CHAPTER 5

Descriptive versus Predictive Analytics

What Is Predictive Analytics and How Is It Different from Descriptive Analytics?

The case on descriptive analytics discussed in Chapter 4 explained how the data could be explored to reveal information. One of the best ways to learn from the data is to use visual techniques to create charts, graphs, and numerical summary. In case of big data, the dashboards are excellent tools to obtain relevant information from data. Data exploration provides invaluable information for future planning and setting goals for advancement of companies. The descriptive analytics is the process of exploring and explaining data to reveal trends and patterns and to obtain information not apparent otherwise. The objective is to obtain useful information that can help organizations achieve its goals. Predictive analytics is about identifying future business trends, creating, and describing predictive models to explore the trends and relationships. The descriptive analytics tools are useful in visualizing some of the trends and relationships among the variables, predictive analytics provides information on what types of predictive models can be used to predict the future business outcomes.

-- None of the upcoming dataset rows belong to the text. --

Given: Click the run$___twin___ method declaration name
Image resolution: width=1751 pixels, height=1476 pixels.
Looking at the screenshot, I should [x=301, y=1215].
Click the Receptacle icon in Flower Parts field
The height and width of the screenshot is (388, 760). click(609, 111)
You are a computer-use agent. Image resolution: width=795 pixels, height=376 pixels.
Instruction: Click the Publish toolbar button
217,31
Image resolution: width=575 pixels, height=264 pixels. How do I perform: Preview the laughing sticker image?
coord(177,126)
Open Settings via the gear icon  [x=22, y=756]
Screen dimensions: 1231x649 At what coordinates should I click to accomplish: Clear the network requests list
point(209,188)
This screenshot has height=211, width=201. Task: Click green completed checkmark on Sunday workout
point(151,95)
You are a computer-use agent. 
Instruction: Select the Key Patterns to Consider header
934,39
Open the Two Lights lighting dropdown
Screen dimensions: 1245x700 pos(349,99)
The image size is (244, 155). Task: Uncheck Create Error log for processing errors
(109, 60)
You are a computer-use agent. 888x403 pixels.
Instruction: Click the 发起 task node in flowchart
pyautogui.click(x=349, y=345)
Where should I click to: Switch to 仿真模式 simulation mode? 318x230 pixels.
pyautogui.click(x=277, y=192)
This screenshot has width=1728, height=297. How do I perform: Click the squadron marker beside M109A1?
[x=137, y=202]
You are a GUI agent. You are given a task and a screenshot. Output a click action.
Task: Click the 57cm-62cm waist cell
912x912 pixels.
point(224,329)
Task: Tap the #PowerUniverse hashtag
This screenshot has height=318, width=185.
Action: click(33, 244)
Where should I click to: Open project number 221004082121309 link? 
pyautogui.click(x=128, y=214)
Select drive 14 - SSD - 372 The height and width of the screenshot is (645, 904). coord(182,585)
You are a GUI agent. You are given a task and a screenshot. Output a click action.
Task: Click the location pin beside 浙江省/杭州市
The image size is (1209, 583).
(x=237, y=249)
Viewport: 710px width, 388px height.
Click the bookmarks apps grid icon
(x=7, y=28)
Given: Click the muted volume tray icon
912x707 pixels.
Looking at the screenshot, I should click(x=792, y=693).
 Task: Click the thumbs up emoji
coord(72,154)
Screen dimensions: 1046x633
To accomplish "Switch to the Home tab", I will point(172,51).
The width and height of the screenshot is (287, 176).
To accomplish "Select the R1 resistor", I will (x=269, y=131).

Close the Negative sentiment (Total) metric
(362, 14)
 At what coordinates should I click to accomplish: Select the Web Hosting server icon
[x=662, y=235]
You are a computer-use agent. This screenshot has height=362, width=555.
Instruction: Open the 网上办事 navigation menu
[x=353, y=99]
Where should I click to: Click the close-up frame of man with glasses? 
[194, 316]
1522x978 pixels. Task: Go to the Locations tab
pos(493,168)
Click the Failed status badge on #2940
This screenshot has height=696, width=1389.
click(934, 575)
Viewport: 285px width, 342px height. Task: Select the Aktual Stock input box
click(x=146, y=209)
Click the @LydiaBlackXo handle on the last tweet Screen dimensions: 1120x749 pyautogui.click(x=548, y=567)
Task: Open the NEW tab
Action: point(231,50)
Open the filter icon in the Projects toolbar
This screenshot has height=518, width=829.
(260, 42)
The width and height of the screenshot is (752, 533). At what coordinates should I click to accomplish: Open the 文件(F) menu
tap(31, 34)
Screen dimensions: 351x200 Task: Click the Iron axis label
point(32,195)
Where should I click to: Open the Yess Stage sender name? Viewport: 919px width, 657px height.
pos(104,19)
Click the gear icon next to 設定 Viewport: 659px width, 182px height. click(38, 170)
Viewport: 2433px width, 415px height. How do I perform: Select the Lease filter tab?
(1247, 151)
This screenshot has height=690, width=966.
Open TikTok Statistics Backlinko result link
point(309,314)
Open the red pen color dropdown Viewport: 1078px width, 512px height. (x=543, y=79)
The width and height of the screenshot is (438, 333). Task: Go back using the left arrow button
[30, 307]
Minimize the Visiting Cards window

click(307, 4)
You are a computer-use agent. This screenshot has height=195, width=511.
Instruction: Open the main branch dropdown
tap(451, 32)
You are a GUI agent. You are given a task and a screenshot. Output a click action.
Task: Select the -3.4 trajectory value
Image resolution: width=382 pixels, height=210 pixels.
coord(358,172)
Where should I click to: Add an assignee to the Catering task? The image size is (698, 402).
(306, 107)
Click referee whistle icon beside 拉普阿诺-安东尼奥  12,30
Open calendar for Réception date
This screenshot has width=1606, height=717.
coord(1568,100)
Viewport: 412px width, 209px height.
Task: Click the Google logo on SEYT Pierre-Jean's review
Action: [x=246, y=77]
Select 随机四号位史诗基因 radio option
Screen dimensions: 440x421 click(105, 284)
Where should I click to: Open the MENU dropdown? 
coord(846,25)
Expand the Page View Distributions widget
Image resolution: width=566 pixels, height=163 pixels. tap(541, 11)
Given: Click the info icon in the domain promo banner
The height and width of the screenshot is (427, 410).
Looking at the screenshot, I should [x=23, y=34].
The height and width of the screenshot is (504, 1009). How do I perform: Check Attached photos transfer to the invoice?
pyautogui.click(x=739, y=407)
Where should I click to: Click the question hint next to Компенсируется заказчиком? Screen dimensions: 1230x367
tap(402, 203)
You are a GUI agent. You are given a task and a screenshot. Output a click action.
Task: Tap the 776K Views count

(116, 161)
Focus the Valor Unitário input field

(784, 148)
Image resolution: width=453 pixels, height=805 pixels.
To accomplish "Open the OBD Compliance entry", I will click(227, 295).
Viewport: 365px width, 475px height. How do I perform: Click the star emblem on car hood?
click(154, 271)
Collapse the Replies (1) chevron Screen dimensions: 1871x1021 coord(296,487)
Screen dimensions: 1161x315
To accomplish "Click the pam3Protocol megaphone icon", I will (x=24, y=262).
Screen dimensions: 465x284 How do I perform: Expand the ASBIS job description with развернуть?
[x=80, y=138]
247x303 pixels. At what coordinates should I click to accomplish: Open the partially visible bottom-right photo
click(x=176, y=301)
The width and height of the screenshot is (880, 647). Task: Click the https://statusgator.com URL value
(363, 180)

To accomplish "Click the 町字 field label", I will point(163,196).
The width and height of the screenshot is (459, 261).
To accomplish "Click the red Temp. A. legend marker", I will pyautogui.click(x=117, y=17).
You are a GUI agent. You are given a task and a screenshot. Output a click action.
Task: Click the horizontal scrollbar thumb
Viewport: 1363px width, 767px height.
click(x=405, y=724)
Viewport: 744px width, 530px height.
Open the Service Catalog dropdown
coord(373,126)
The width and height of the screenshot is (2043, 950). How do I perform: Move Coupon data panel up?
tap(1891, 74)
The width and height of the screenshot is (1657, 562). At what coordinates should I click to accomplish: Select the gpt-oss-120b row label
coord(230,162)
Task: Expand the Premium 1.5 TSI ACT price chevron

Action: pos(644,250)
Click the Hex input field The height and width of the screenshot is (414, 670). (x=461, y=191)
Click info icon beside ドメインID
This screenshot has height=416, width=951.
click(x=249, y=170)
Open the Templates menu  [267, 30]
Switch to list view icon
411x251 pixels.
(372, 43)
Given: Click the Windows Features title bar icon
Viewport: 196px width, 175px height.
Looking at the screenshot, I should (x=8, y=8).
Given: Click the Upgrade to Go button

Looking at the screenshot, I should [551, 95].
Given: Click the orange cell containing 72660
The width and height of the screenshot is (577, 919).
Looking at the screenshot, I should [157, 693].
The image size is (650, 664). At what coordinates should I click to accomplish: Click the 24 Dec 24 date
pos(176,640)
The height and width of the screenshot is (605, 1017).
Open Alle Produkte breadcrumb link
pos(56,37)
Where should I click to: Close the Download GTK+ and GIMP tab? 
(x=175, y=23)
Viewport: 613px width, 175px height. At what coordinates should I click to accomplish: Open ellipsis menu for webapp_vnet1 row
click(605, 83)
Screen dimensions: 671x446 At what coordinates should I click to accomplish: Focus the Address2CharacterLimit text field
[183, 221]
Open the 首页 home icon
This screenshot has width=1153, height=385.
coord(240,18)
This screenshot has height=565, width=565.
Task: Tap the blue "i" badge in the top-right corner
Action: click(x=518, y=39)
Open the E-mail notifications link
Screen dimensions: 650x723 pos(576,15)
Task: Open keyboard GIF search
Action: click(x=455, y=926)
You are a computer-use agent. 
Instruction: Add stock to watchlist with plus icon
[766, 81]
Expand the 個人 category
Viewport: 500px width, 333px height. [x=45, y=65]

Exploring the Relationships between the Variables—Qualitative Tools

Before developing the data-driven models for prediction, it is important to establish and understand the relationships between variables. A number of qualitative or graphical tools—commonly known as the quality tools—can be used to study the relationships between the factors or independent variables and the response or dependent variable(s). Some of the tools used for this purpose are cause-and-effect diagrams, influence diagrams, and others. These are visual tools and are an easy way to gain a first look at the data. These are known as logic-driven models and are very helpful before a formal data-driven predictive model can be developed. Here we describe some of these tools.

An Example of Logic-Driven Model— Cause-and-Effect Diagram

Figure 5.1 shows a cause-and-effect diagram related to the production of a product. The probable reasons for each of the causes for different category are shown in Figure 5.1. This diagram is an excellent brainstorming tool to study the possible causes of a problem and finding their solutions.

image

Figure 5.1 Logic-driven model of predictive analytics

Data-Driven Predictive Models and Their Applications—Quantitative Models

The other types of models in predictive analytics are data-driven models. Predictive analytics uses advanced statistical tools, including a number of regression and forecasting models, data mining and machine learning, as well as information technology, and operations research methods to identify key independent variables and factors to build predictive models that are used to predict future business behavior using the independent variables, also known as predictors. Many of the trends and relationships among key factors obtained from descriptive analytics can be used to build predictive models to forecast future trends.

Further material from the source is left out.